- Total # of teams: 15
- Regular season: February 19
- Playoffs: May 22 – May 27
- Belgian Bowl: Belgian Bowl XXV
- Belgian Bowl Date: June 9, 2012
- Belgian Bowl Location: Ostend, Belgium
- Belgian Bowl Champions: Brussels Tigers
- FFL Champions: Brussels Bulls
- LFFAB Champions: Brussels Tigers

= 2012 BFL season =

The 2012 season of the Belgian Football League (BFL) is the regular season played in the Belgium.
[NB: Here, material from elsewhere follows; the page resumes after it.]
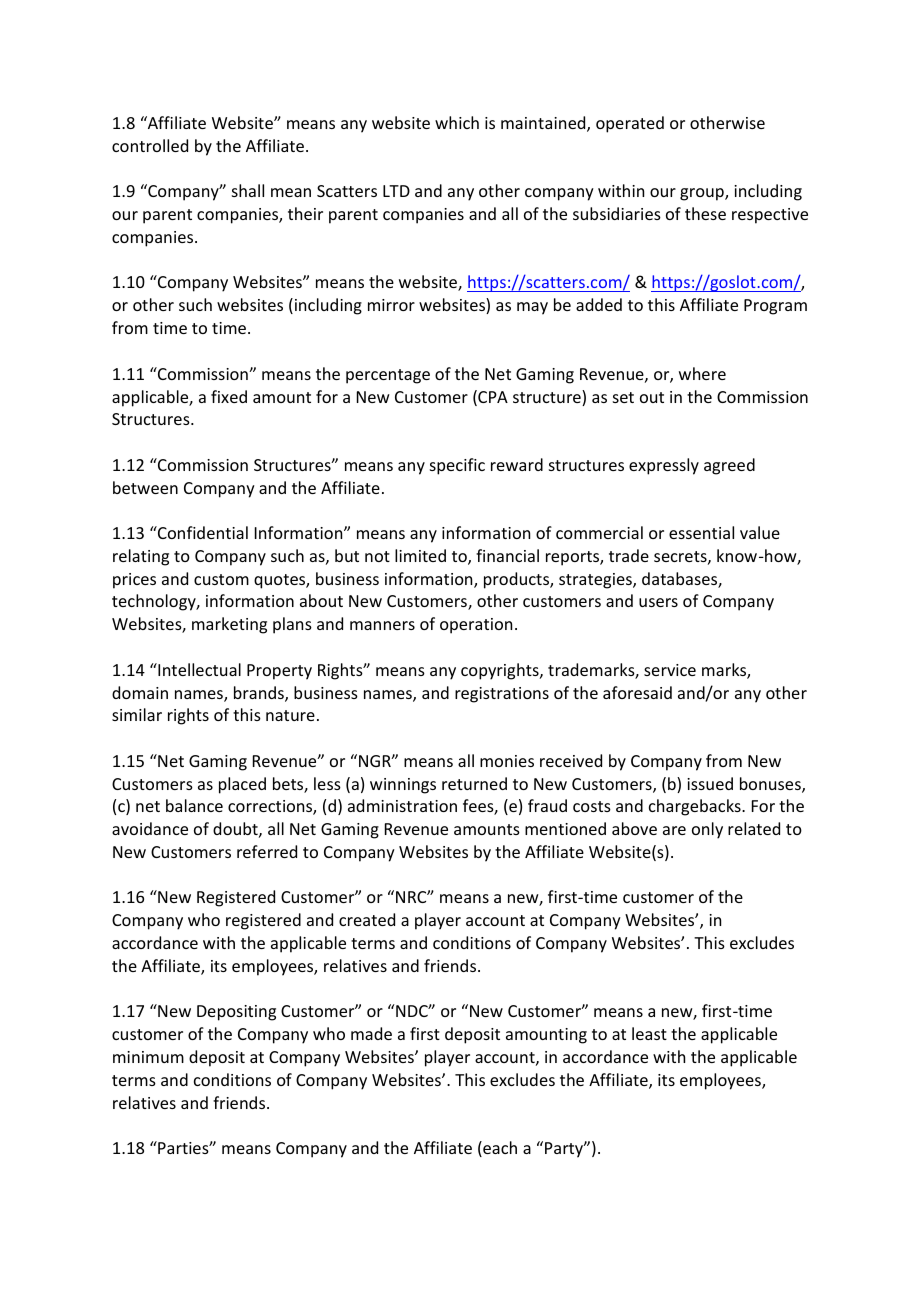 This screenshot has height=1309, width=924. Describe the element at coordinates (703, 194) in the screenshot. I see `group` at that location.
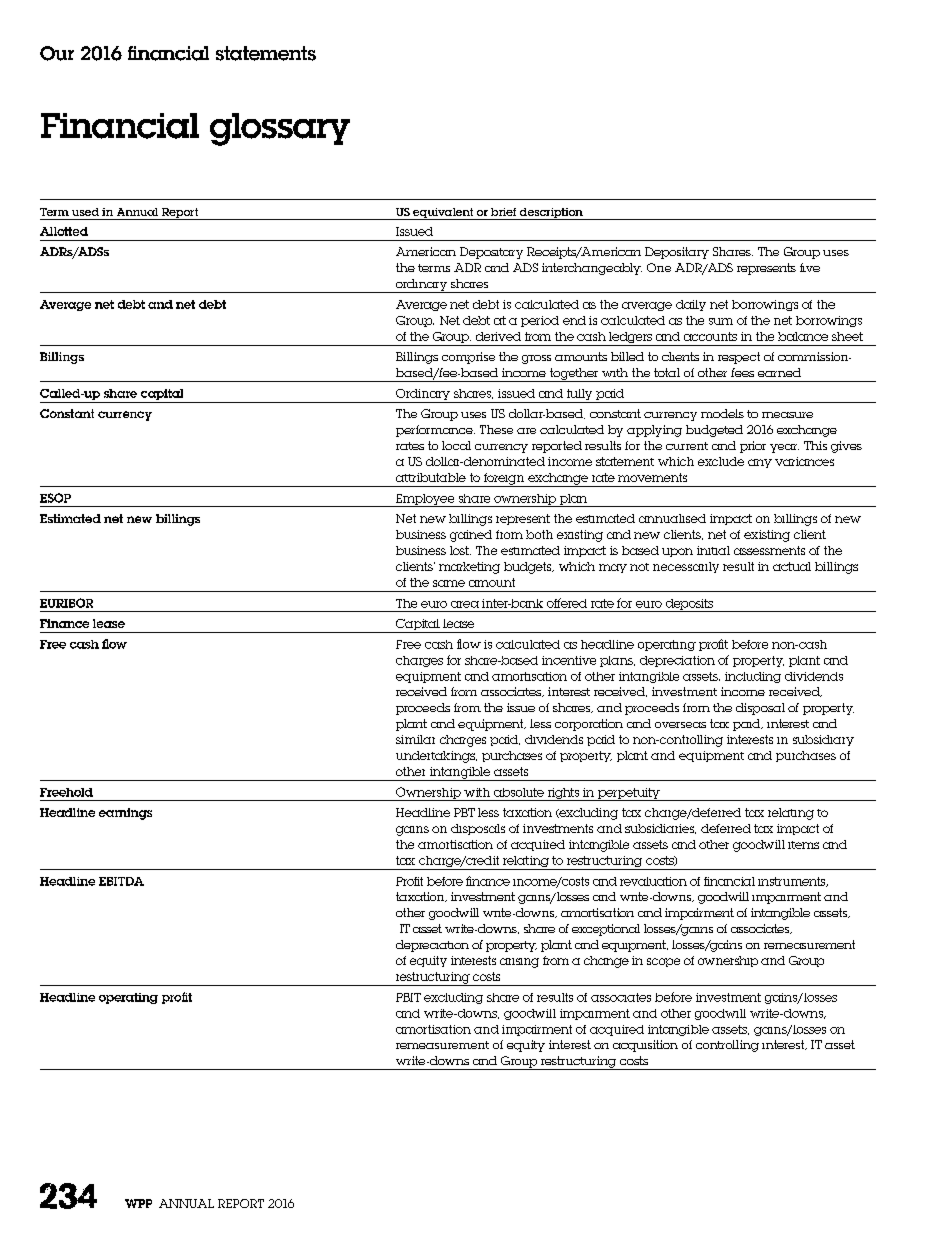 The width and height of the document is (952, 1254). What do you see at coordinates (125, 814) in the document?
I see `earnings` at bounding box center [125, 814].
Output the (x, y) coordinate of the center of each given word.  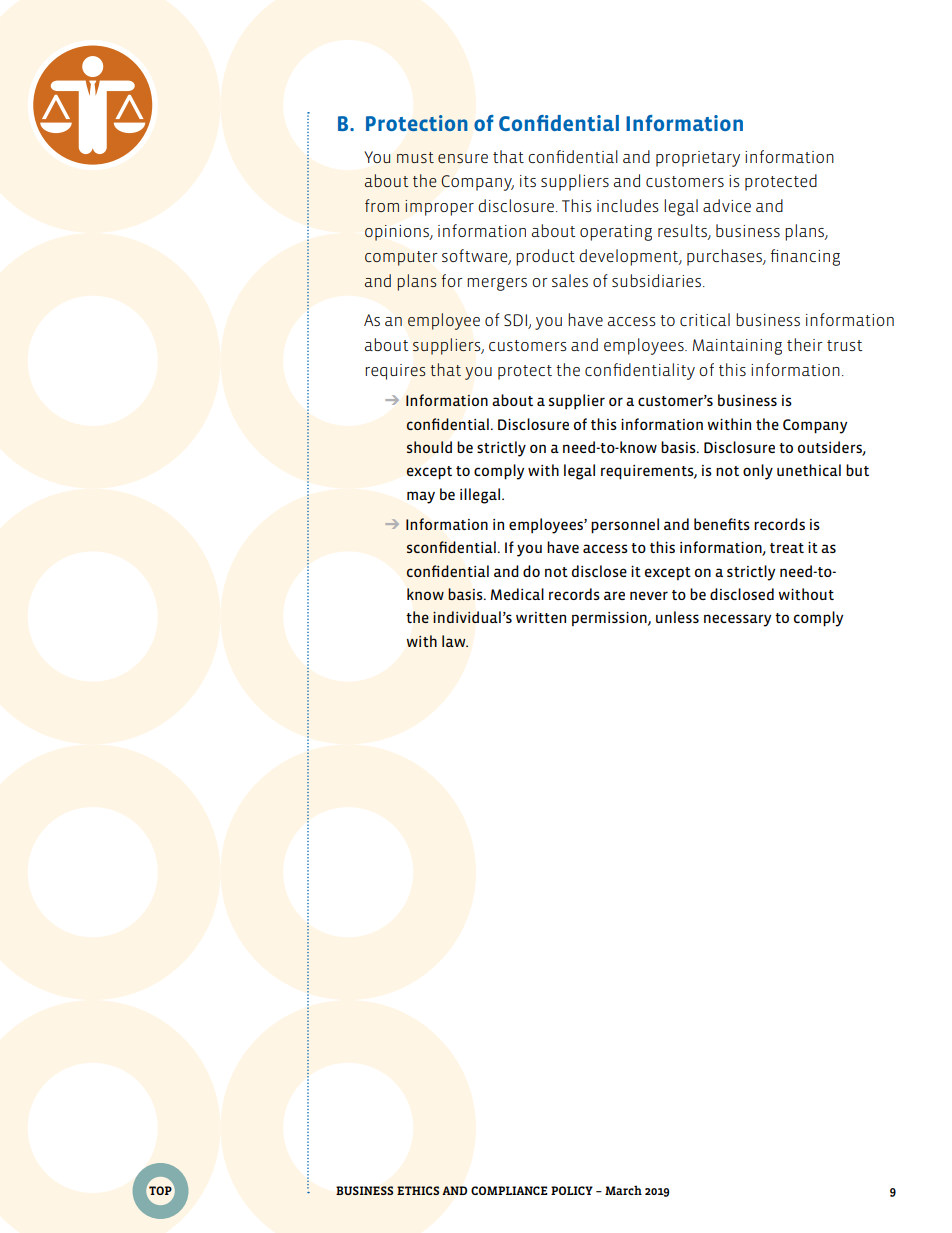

The championship game is the Belgian Bowl XXV.

==Regular season==
===Regular season standings===

 – clinched seed to the playoffs

FFL 2012 Standings
| view; talk; edit; | W | L | T | PCT | PF | PA | STK |
| Brussels Bulls | 5 | 1 | 0 | .833 | 117 | 55 | L1 |
| West Flanders Tribes | 4 | 1 | 1 | .667 | 157 | 80 | W3 |
| Antwerp Diamonds | 4 | 1 | 1 | .667 | 78 | 47 | W1 |
| Brussels Black Angels | 4 | 2 | 0 | .667 | 77 | 37 | W3 |
| Ghent Gators | 2 | 4 | 0 | .333 | 76 | 114 | L2 |
| Leuven Lions | 0 | 5 | 1 | .000 | 57 | 95 | L4 |
| Puurs Titans | 0 | 5 | 1 | .000 | 47 | 183 | L3 |
| Limburg Shotguns (*) | - | - | - | - | - | - | - |

LFFAB 2012 Standings
| view; talk; edit; | W | L | T | PCT | PF | PA | STK |
| Brussels Tigers | 8 | 0 | 0 | 1.00 | 310 | 20 | W8 |
| Corbais Fighting Turtles | 6 | 2 | 0 | .750 | 206 | 93 |  |
| Liège Monarchs | 4 | 4 | 0 | .500 | 146 | 152 |  |
| Charleroi Cougars | 4 | 4 | 0 | .500 | 160 | 170 |  |
| Andenne Bears | 3 | 5 | 0 | .375 | 142 | 200 |  |
| Tournai Phoenix | 1 | 6 | 1 | .125 | 138 | 235 |  |
| Luxembourg Steelers | 1 | 6 | 1 | .125 | 54 | 247 |  |

==Postseason==

In the Wild Card Playoffs both teams of the FFL won their games. The top ranked team of the FFL, the Brussels Bulls lost in the Semifinals against the Antwerp Diamonds. In the regular season the Bulls won all but one game, that was the game against the Diamonds. The Brussels Tigers made a perfect season winning all eight games in the LFFAB and also the two games in the playoffs including the Belgian Bowl.

The Belgian Bowl XXV was held on June 9, 2012 in Ostend. The Brussels Tigers won over the Antwerp Diamonds in a rematch of Belgian Bowl XV . It was the second time for the Brussels Tigers to win the national trophy.